**WHAT THE TASK ASKS**
Below are some records. Return exactly the lines from the one containing "This screenshot has width=676, height=636." through the one containing "Open the Updated License Agreement link", both included, and only those.

**RECORDS FOR THIS TASK**
╭──
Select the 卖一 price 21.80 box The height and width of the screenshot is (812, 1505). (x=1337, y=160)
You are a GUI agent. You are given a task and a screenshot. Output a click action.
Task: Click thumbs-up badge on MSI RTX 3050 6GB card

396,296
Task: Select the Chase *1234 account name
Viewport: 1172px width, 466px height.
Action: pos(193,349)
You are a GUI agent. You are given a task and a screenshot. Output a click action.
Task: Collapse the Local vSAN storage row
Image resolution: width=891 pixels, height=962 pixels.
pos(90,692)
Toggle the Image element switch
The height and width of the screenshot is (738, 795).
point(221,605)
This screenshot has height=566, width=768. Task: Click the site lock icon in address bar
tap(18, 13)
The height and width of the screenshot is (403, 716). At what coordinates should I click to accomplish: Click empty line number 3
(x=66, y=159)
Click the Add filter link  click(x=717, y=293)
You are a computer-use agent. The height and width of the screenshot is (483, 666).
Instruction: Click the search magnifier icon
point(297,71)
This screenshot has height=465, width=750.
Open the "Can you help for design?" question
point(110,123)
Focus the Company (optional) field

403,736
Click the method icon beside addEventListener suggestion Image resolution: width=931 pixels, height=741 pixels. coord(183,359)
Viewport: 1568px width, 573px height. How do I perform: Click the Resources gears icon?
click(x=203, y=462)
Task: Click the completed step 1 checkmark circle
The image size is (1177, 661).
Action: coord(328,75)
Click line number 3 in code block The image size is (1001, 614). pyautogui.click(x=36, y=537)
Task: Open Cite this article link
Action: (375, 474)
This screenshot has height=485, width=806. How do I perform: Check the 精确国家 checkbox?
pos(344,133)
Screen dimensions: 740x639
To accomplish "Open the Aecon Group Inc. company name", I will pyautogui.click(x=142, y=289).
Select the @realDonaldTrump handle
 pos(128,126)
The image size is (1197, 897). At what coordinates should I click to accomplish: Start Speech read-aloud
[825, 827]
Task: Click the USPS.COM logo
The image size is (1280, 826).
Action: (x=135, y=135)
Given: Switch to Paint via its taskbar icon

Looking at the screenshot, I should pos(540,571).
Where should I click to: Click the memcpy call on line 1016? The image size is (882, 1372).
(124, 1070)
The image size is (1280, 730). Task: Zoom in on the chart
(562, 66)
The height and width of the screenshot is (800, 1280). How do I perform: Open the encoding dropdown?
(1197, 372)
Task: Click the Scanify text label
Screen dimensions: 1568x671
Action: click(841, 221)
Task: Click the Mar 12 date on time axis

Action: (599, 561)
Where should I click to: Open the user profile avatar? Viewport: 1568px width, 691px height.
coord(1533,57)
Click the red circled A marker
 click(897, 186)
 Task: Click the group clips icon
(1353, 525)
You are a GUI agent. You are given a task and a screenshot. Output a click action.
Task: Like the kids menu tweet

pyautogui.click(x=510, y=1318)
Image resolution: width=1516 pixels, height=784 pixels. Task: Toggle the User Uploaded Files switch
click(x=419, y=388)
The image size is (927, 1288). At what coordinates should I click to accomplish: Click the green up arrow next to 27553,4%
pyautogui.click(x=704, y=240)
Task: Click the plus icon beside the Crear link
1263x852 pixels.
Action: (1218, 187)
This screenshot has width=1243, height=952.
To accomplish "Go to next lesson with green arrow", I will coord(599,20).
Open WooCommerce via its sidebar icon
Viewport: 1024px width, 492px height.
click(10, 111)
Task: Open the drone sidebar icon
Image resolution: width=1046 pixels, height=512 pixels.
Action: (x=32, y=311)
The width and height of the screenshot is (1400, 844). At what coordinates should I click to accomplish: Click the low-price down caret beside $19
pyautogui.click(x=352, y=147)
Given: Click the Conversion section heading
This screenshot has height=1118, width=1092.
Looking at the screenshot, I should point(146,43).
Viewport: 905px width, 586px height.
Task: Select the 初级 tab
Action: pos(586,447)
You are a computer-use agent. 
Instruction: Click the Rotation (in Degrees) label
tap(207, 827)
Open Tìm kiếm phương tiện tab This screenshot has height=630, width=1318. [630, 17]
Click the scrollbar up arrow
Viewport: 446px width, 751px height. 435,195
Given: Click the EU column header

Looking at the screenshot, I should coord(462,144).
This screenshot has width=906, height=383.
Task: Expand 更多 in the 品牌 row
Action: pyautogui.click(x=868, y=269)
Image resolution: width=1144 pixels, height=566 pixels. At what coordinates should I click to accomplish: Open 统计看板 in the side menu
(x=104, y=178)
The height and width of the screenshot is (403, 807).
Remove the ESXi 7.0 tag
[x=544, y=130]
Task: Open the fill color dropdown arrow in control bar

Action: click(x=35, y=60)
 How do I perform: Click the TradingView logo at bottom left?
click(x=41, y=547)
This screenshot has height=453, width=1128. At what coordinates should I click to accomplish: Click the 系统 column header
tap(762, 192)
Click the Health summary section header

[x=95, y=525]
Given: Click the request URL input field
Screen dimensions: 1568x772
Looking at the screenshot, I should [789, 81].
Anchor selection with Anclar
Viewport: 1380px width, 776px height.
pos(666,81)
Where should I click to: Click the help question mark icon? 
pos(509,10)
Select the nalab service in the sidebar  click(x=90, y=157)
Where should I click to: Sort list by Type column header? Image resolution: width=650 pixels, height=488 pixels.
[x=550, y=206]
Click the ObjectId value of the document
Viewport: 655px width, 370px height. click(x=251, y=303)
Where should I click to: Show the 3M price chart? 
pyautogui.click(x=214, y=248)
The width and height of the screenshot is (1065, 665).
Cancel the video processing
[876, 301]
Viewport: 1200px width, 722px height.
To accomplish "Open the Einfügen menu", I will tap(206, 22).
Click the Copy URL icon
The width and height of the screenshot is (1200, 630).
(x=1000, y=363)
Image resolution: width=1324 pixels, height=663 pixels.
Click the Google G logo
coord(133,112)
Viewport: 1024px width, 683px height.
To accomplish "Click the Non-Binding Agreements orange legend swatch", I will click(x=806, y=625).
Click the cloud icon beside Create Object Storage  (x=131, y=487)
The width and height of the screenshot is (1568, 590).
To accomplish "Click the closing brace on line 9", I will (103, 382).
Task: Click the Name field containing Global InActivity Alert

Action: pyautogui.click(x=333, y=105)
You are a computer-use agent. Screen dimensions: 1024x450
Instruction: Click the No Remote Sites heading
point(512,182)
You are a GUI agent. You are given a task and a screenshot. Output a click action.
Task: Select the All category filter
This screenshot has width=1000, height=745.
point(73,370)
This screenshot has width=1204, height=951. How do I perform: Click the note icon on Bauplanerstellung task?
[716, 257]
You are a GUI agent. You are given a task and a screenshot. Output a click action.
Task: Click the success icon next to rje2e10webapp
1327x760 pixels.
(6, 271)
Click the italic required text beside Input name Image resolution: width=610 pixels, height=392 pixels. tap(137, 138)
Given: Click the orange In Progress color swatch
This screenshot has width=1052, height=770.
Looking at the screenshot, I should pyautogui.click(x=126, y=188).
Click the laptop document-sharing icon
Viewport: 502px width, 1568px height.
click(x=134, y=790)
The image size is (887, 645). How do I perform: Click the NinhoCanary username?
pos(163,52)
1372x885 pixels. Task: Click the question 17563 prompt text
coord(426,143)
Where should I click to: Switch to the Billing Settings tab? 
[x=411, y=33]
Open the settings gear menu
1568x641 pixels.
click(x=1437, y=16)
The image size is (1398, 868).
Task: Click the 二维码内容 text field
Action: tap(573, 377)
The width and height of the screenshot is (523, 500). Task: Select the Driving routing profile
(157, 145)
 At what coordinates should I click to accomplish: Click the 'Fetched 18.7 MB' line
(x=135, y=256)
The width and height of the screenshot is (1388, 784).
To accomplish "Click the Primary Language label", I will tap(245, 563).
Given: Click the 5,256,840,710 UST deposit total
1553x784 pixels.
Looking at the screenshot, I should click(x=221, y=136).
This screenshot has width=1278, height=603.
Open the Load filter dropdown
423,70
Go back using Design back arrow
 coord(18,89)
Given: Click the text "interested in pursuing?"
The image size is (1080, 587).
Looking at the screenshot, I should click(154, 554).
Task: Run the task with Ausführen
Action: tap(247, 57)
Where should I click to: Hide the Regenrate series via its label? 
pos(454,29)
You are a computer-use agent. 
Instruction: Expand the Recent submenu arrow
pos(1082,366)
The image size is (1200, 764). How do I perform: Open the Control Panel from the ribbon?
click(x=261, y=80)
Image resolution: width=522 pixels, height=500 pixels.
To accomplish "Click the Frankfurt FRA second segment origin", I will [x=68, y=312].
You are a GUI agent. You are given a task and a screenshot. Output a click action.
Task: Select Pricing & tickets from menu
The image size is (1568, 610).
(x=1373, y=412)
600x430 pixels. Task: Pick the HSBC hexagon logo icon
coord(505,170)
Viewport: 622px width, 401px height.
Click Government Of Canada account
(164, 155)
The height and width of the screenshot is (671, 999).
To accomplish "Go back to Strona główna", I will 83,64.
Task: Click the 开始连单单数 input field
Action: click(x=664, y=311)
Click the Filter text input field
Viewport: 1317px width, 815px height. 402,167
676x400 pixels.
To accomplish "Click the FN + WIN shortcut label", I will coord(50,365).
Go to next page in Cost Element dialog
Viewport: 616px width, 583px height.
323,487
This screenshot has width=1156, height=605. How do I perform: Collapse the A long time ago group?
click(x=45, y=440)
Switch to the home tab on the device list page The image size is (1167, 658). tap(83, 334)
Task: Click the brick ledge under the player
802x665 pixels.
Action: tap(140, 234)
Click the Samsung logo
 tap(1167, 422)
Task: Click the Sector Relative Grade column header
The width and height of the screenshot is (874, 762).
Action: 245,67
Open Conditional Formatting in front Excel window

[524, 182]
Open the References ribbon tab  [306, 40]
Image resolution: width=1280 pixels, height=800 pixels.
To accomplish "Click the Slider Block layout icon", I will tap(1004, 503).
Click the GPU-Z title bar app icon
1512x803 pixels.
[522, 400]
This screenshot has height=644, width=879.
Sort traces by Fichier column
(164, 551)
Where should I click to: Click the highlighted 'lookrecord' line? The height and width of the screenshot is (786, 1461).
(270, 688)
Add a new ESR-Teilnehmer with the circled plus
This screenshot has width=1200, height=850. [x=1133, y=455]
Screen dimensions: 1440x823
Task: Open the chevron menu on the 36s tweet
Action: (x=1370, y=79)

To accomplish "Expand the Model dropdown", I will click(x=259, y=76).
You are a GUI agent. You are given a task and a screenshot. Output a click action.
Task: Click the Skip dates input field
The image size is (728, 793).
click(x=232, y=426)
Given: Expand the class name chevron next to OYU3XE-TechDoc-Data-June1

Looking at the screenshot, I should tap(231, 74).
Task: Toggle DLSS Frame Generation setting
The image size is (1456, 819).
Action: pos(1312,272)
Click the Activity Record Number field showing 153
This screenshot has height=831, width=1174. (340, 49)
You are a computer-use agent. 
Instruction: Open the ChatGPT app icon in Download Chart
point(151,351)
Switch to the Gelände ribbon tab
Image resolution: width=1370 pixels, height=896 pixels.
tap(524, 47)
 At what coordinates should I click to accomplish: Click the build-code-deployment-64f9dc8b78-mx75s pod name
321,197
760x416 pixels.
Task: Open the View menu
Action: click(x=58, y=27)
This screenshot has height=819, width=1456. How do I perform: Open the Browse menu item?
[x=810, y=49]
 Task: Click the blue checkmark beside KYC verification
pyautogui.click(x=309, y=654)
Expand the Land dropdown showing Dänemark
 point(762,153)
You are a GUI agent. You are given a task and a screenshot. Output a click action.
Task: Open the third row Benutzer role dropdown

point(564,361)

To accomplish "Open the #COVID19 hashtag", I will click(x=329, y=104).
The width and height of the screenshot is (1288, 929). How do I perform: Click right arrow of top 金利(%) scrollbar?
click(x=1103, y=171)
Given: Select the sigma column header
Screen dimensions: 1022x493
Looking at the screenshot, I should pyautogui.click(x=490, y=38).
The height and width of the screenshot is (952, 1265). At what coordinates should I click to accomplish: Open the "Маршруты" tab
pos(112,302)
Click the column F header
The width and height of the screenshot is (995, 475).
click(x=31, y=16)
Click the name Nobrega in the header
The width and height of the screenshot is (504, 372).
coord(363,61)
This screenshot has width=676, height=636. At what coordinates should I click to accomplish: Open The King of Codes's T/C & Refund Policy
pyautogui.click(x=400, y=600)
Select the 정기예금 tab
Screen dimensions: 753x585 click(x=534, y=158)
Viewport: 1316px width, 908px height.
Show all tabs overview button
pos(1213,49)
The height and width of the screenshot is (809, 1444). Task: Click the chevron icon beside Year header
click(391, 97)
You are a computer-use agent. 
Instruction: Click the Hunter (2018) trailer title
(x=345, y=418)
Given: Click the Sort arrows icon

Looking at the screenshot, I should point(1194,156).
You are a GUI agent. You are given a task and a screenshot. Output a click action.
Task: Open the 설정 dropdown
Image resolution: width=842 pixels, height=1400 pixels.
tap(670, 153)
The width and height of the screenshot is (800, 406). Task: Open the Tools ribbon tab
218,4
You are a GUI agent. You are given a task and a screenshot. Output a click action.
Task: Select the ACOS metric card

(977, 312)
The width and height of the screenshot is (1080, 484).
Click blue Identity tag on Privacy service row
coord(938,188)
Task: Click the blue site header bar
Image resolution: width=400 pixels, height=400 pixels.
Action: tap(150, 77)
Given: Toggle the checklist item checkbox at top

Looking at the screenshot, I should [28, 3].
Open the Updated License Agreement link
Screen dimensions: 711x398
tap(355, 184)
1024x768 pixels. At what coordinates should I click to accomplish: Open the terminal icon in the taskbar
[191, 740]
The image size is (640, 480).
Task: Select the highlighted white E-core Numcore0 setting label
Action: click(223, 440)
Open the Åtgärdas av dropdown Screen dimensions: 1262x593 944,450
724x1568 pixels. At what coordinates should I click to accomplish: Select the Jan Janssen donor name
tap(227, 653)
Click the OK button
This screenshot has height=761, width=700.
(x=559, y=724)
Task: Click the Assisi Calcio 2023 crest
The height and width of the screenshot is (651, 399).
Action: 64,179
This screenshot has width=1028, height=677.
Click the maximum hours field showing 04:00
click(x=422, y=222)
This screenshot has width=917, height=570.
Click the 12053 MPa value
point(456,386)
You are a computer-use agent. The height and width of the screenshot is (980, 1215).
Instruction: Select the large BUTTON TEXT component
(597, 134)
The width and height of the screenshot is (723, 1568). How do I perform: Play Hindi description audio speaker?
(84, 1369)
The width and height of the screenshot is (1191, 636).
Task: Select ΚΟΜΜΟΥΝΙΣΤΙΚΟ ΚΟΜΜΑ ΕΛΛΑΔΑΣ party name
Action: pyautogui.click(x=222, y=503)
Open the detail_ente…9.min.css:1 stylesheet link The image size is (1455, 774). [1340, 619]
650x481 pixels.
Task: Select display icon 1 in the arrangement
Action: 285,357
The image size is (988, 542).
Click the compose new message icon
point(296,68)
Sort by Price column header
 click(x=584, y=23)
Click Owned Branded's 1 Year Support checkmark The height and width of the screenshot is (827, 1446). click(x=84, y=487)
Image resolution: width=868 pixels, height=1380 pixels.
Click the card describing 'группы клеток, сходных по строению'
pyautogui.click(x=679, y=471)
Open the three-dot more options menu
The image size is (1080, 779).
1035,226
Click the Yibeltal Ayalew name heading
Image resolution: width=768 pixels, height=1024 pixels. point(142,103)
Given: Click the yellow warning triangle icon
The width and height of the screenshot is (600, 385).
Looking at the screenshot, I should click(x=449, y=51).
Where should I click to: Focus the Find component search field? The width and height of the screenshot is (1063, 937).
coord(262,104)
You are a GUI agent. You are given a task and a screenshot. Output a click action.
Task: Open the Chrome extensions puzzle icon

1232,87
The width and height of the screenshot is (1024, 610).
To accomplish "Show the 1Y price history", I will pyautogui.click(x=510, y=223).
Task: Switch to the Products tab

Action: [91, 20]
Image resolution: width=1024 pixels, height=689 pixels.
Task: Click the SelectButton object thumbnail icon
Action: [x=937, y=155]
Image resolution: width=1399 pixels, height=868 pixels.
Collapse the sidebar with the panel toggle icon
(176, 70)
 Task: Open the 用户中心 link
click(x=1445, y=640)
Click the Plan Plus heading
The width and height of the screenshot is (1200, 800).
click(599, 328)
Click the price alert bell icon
╰──
**RESULT OF THIS EXERCISE**
This screenshot has width=676, height=636. At what coordinates should I click to accomplish: Open The King of Codes's T/C & Refund Policy
pyautogui.click(x=400, y=600)
Select the 정기예금 tab
Screen dimensions: 753x585 click(x=534, y=158)
Viewport: 1316px width, 908px height.
Show all tabs overview button
pos(1213,49)
The height and width of the screenshot is (809, 1444). Task: Click the chevron icon beside Year header
click(391, 97)
You are a computer-use agent. 
Instruction: Click the Hunter (2018) trailer title
(x=345, y=418)
Given: Click the Sort arrows icon

Looking at the screenshot, I should point(1194,156).
You are a GUI agent. You are given a task and a screenshot. Output a click action.
Task: Open the 설정 dropdown
Image resolution: width=842 pixels, height=1400 pixels.
tap(670, 153)
The width and height of the screenshot is (800, 406). Task: Open the Tools ribbon tab
218,4
You are a GUI agent. You are given a task and a screenshot. Output a click action.
Task: Select the ACOS metric card

(977, 312)
The width and height of the screenshot is (1080, 484).
Click blue Identity tag on Privacy service row
coord(938,188)
Task: Click the blue site header bar
Image resolution: width=400 pixels, height=400 pixels.
Action: tap(150, 77)
Given: Toggle the checklist item checkbox at top

Looking at the screenshot, I should [28, 3].
Open the Updated License Agreement link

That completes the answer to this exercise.